Outros momentos da exposição incluem o cruzamento entre a obra “Anjo” (1998), de Paula Rego, e o tríptico “Parede com incisões à la Fontana” (2002), de Varejão, onde símbolos de poder, dor e resistência se sobrepõem.

“Apesar de sermos de gerações diferentes, há uma grande sinergia no sentido das obras, na violência, na forma contundente de falar, que é muito semelhante, o que não foi coincidência, porque resulta de um trabalho de curadoria muito lapidado. Não é uma exposição em que poderia entrar qualquer obra das nossas.
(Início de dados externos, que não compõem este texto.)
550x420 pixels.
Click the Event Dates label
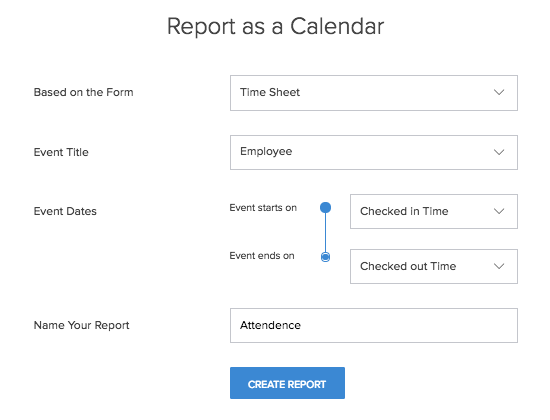point(65,211)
Foram muito escolhidas”, apontou Adriana Varejão.

Algumas das salas “são quase 'armadilhas' e levam a jogos psicológicos fortes” relacionados com o erotismo e o corpo, segundo a artista e também curadora, que admitiu ter procurado criar uma exposição “realmente forte e política, em todos os sentidos e várias direções”.

Quanto à relação com o oceano – enquanto elo e separação de Lisboa com o Rio de Janeiro –, esta ganha expressão em obras como “O céu era azul, o mar era azul e o menino era azul" (2017), de Paula Rego, e “Ama Divers “(2011), de Varejão.

A mostra “Entre os vossos dentes” pode ser visitada até 22 de setembro, no renovado CAM da Fundação Calouste Gulbenkian, em Lisboa.